Alors quand j'entends qu'il faut "protéger" les femmes, j'entends "réaction", j'entends "anti-féminisme", j'entends "danger". C'est là que je considère qu'un féminisme puritain nous a trahi. Je ne veux pas être protégé pas plus que je ne veux être un objet. Je veux l'égalité.

Qu'est ce qui, selon-vous, différencie la drague insistante du harcèlement ? Vous dites par exemple qu'apprendre à dire non, c'est apprendre à dire oui. Pouvez-vous nous en dire plus ? 

La drague s'arrête là où commence le harcèlement. Je considère les femmes comme des adultes capables d'entendre une proposition sexuelle et d'y répondre (précision utile : les interpellations et les insultes qui se déroulent dans l'espace public ne relèvent pas de la drague mais du harcèlement) . Quand une femme dit "non" et que ce "non" n'est pas entendu, on tombe dans le harcèlement. Si la violence s'y ajoute, c'est de l'agression sexuelle, qui peut aller jusqu'au viol. C'est un crime. Qui doit être puni.

D'autre part, quand je dis "pour apprendre à dire "non", il faut apprendre à dire "oui", j'en réfère à l'éducation sexuelle. J'ai toujours pensé que l'égalité sera totale le jour où les femmes seront aussi fières de leur sexe que les hommes. Et cela n'est possible que si, dès l'enfance, elles sont valorisées en tant que femme et dès l'adolescence mises au courant de la sexualité, de la jouissance, du désir et du plaisir. Alors que les garçons savent (mal) les choses du sexe, les filles continuent d'être maintenues dans une innocence qui les rend vulnérables face à la sexualité. Nous avons donc ici les ravages de la mauvaise éducation sexuelle. Une sexualité mal enseignée, mal pratiquée rend les rapports de force entre hommes et femmes malsains.

Il faut apprendre aux femmes leur sexe, la beauté de leur sexe et la beauté d'une vie sexuelle consentie et épanouissante. Leur apprendre à dire leur désir, c'est neutraliser la peur du sexe, c'est les rendre "actives" et  briser pour de bon la position historique de "proie". Une femme ne devrait pas attendre de l'homme qu'il fasse le premier pas alors qu'elle le désire. Elle devrait "dire" son désir. D'où l'importance de la parole. C'est un travail de fond, il faut du temps, mais c'est à ce prix là que les mentalités évolueront.
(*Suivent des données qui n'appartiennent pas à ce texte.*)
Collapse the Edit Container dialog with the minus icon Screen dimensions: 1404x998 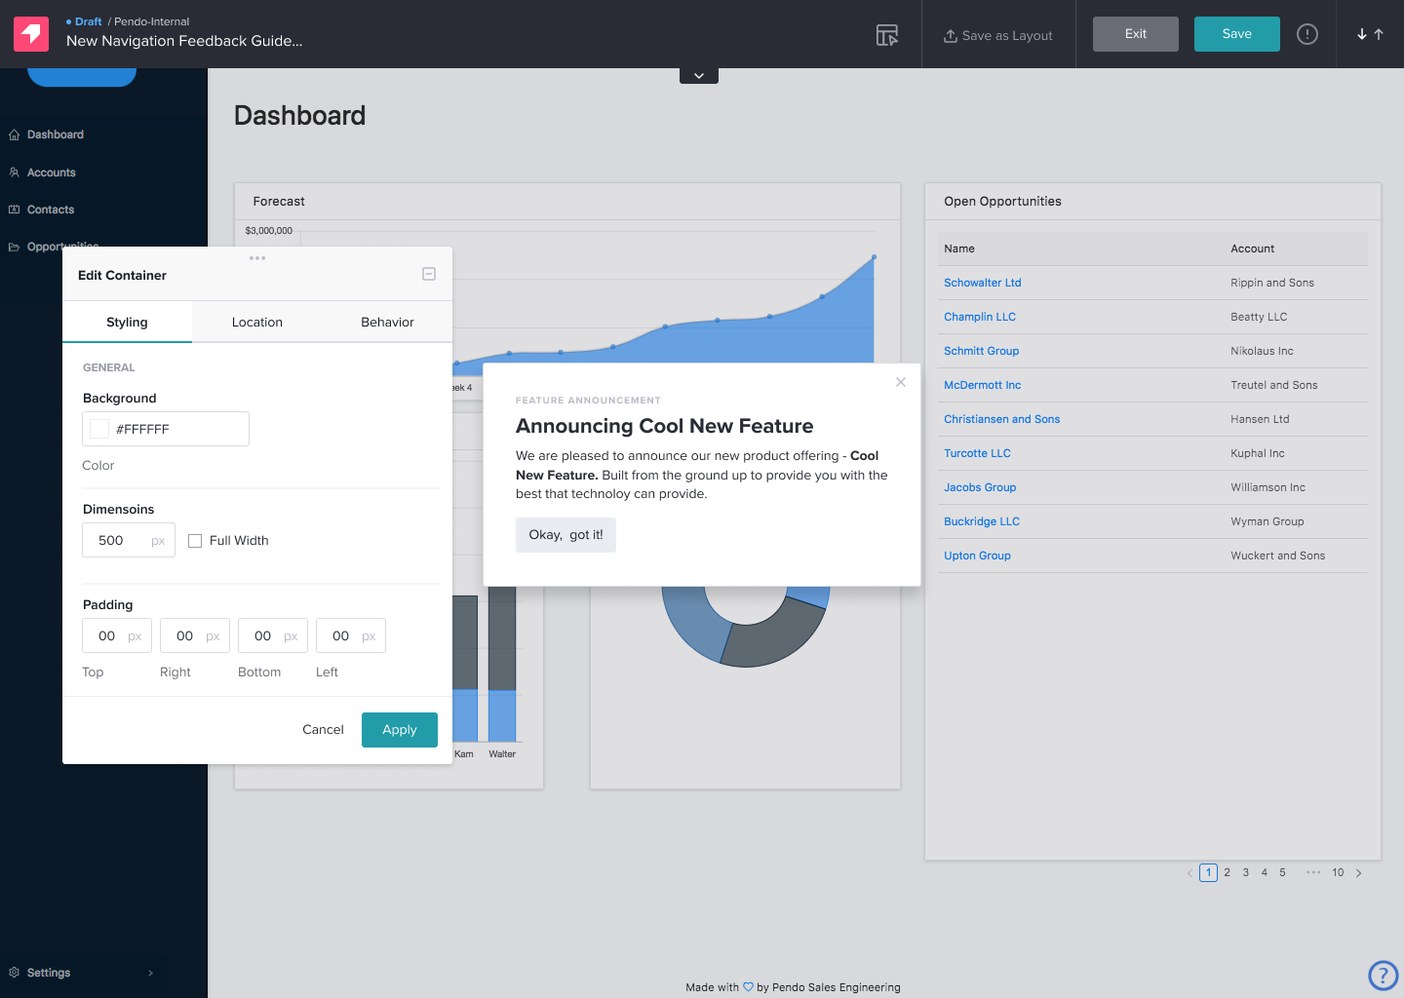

Que pensez vous de la réponse des féministes par une autre Tribune menée par Caroline de Haas ?

Je la trouve insultante. Je n'ai jamais "soutenu" la pédocriminalité ou le viol. C'est proprement délirant. Nous commençons la tribune avec cette vérité : "le viol est un crime" et on nous reproche de l'avoir mis là, comme pour nous en débarrasser ! Mais qu'est-ce que ça veut dire ? Qu'il y a un message subliminal entre nos lignes ? Je ne pense pas pouvoir être plus clair : le viol est un crime, le harcèlement un délit.